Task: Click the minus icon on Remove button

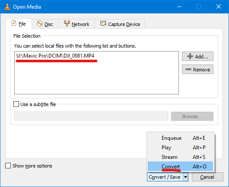Action: pos(188,69)
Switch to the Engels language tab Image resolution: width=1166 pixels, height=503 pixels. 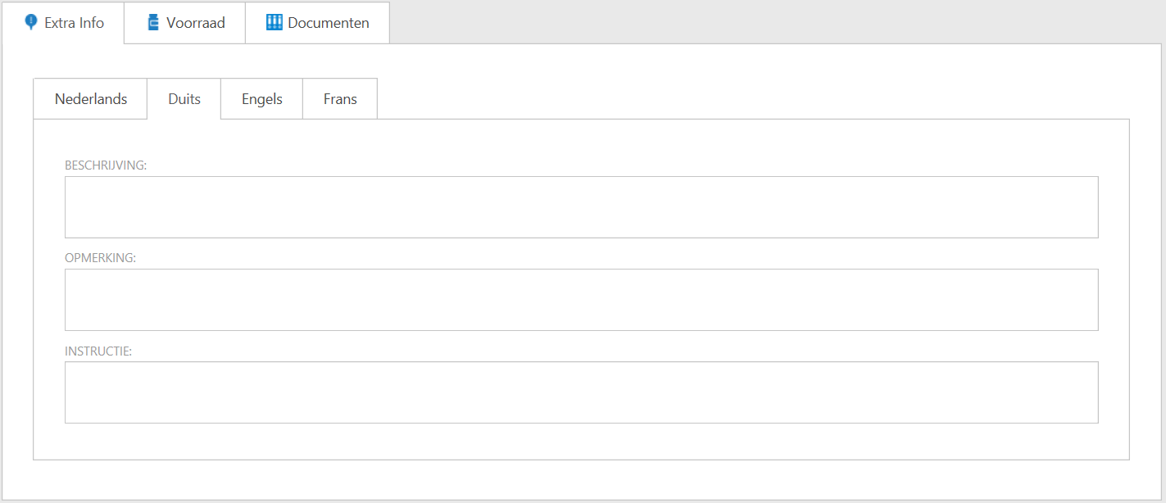262,99
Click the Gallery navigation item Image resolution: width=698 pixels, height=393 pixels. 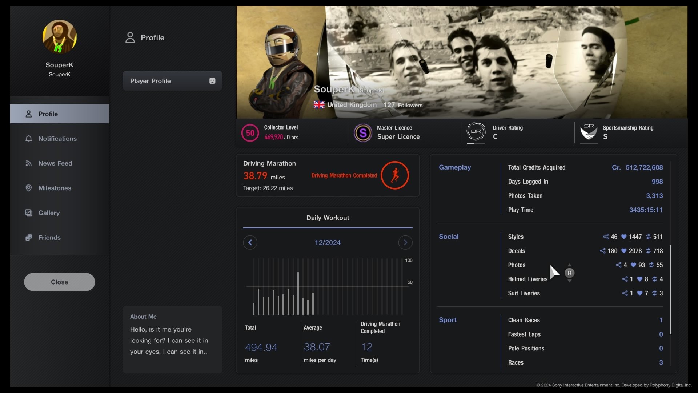tap(49, 213)
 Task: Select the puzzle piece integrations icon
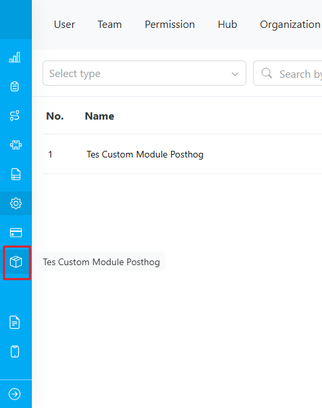(15, 145)
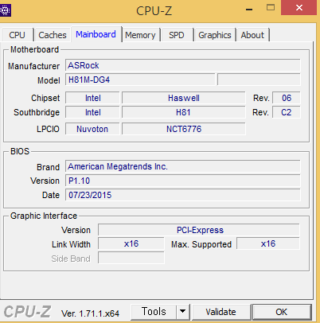The height and width of the screenshot is (323, 320).
Task: Click the Tools button
Action: click(154, 312)
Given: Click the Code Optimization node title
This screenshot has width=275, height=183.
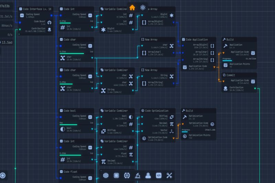Looking at the screenshot, I should pos(156,111).
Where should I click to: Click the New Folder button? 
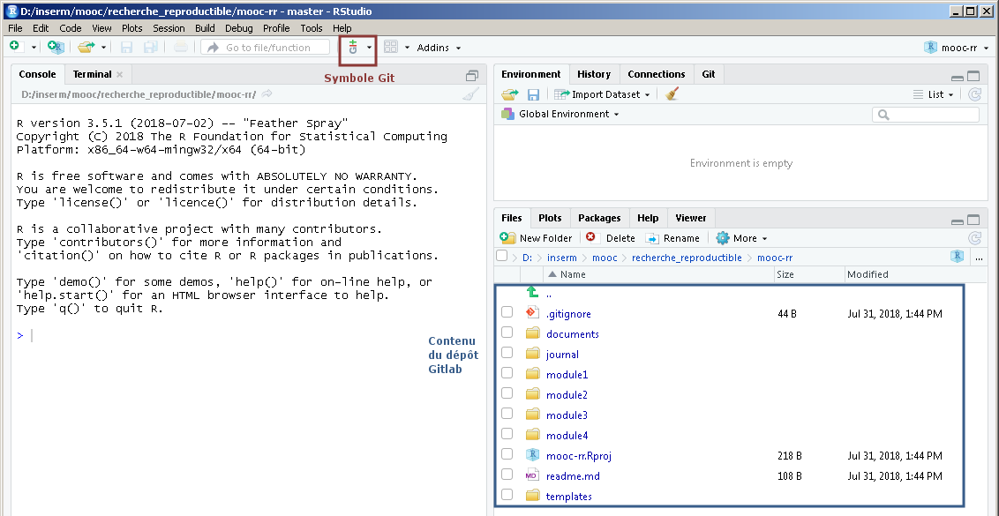pos(537,238)
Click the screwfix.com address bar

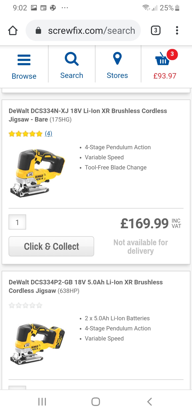tap(91, 31)
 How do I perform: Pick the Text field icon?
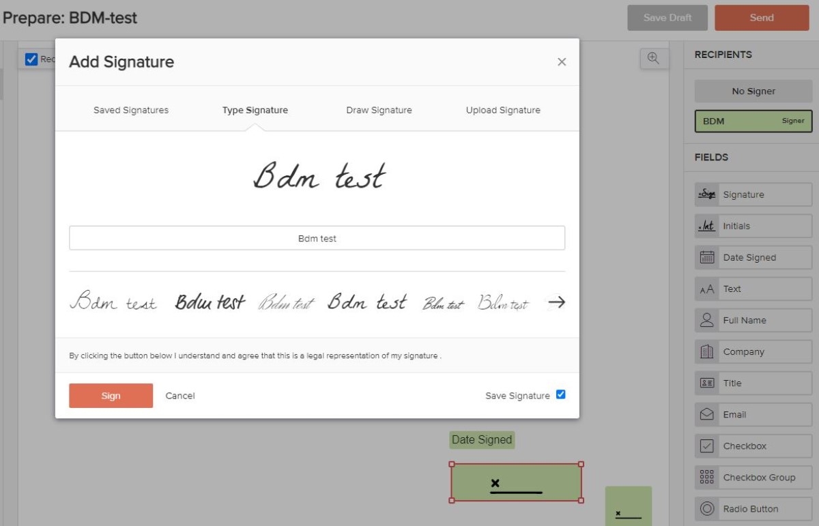point(706,289)
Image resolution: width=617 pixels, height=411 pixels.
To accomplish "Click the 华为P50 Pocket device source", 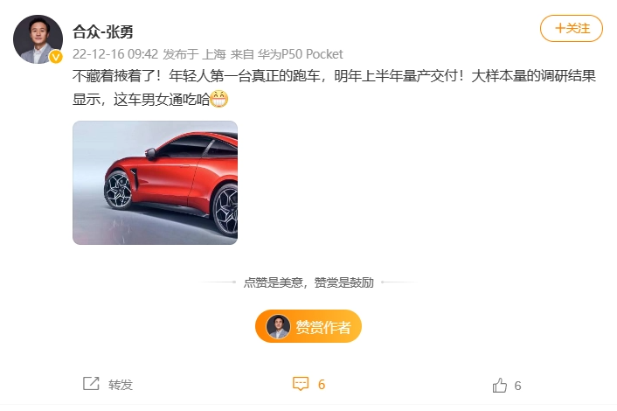I will coord(301,54).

EXERCISE DIRECTIONS
Return exactly the part of the listing above that opens with the line containing "Where should I" and closes with the line containing "Image resolution: width=617". Pictures stay out.

RESPONSE BOX
Where should I click to: Click the New Folder button? 
pos(537,238)
Click the screwfix.com address bar

tap(91, 31)
 How do I perform: Pick the Text field icon?
point(706,289)
Image resolution: width=617 pixels, height=411 pixels.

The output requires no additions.